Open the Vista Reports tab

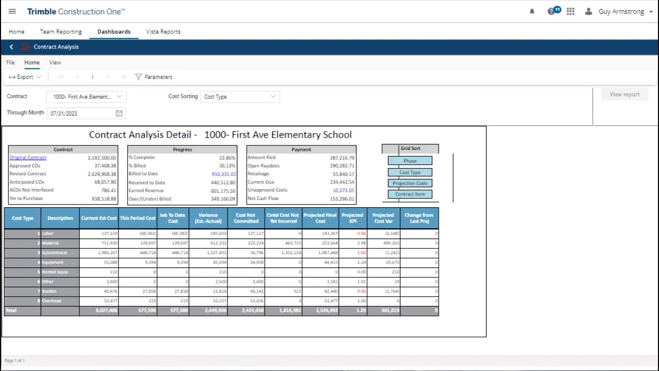(x=163, y=31)
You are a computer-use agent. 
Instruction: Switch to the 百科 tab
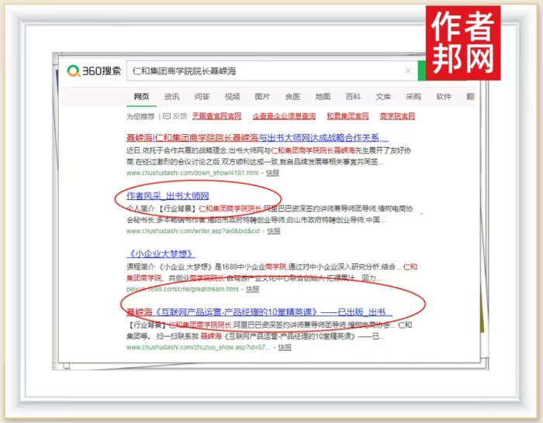point(353,97)
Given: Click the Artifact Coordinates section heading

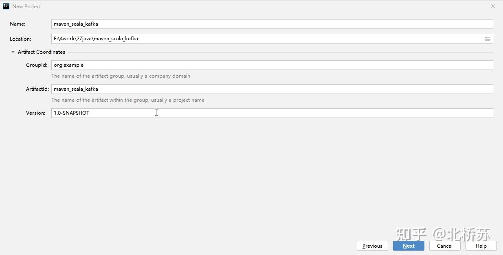Looking at the screenshot, I should pyautogui.click(x=42, y=52).
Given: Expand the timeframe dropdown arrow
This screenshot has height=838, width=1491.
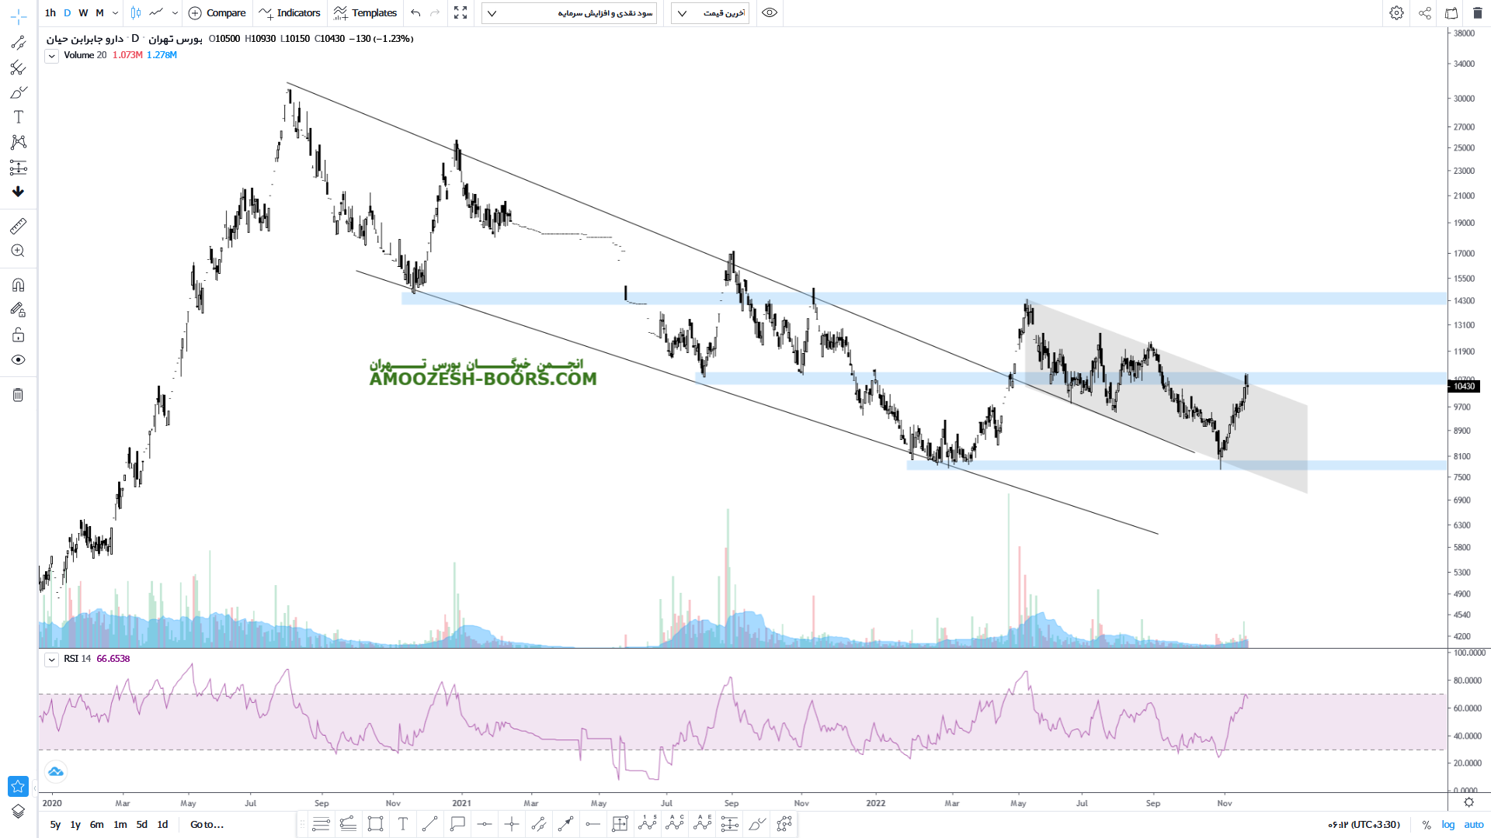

Challenge => Give back all of the material above word for word, leaving out the pictures.

Output of the task =>
Open the Vista Reports tab

(x=163, y=31)
You are a computer-use agent. 
Instruction: Switch to the 百科 tab
point(353,97)
Given: Click the Artifact Coordinates section heading

Looking at the screenshot, I should pyautogui.click(x=42, y=52).
Given: Expand the timeframe dropdown arrow
This screenshot has height=838, width=1491.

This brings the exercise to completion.